The Top Four Changes to the Now Screech-Free Saved By The Bell-niverse
4. Kelly + Jeff the Pedo-Waiter = Tru Luv 4Ever, you guys
Kelly did not believe Zack when he warned her of Jeff’s wandering eye. But when Screech ever so tardishly slipped that Jeff was a cheater, Kelly believed. Had that not happened, she and Zack would not have gotten back together freshman year of college and would not have gotten married, also during their freshman year of college. So we’ll actually score that one in Screech’s column. This isn’t 7th Heaven, kids, this is Bayside, a sex-free universe. And if you’re not saving it, there’s no need waiting for it, and thus no need to marry so young. Advantage: Powers
3. Lisa could have lived her life harassment-free
Lisa’s entire high school experience was filled with Screech’s pathetic attempts to win her love. While she always returned his adoration with a poorly-devised quip and some act of violence, she also never had a lasting (a.k.a., more than one episode) boyfriend during the show’s run. It stands to reason that Screech actually managed to scare off other guys, turning Lisa into a good-time-Sheila, only worth of one date. What I’m saying is that Screech turned Lisa into a whore, like that Kathy Santoni (oops, that’s Full House). Sans Screech, maybe Lisa’s love with Jessie’s step-brother would have lasted longer, and he wouldn’t have died under mysterious circumstances, as I like to think happened with all the characters who were never seen or spoken again. Makes it all very Dexter.
2. Zubaz would have gone out of business far earlier
Seriously, I get that they were trying to show what wacky ill-advised fashion sense he had, but dear god, really people? Television sets of the ’90s were being color-corrected by the week because of the kid’s pants.
1. Belding would have had to find a real friend/been arrested for many things
This could go either way really. After Belding spent the entire run of the series desperately trying to befriend Zack and Slater, he finally had to realize that they would never love him like he loved them, so he did what any rational adult would; he offered the Assistant Principal position to a bumbling (read: functionally retarded) undergraduate whose voice has gotten less realistic and whose face has become progressively more distorted and terrifying.
In his position, Screech fucks shit up old school non-stop and is a general life-ruiner to the entire New Class. So is Belding. The kids basically teach themselves. Theory: Becky left him shortly after he forced her to name their child after the teen boy he obsessed over, so he took a turn for the drunk and crazy. Screech, due to the absence of any other reasonable adult anywhere, became his enabler. Had the basement of Bayside ever shown onscreen, I believe we would have seen many bodies.

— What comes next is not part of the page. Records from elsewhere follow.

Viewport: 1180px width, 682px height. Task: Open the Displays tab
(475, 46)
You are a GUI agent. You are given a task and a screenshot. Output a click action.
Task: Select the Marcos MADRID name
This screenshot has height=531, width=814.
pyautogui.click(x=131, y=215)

People Magazine, for all its faults, finally did something wonderful; they gave us the gift of a World Without Screech. The kids made it to the U2 concert without running into those weird Candid Camera guys who they thought were murderers. They wouldn’t have been threatened with a lawsuit by the generic-TV-friendly-name-for-Betty Crocker. And we, the TV viewers, would have been the real winners.
Via con dios, el Screech. Via con dios right off our televisions. Power to the people.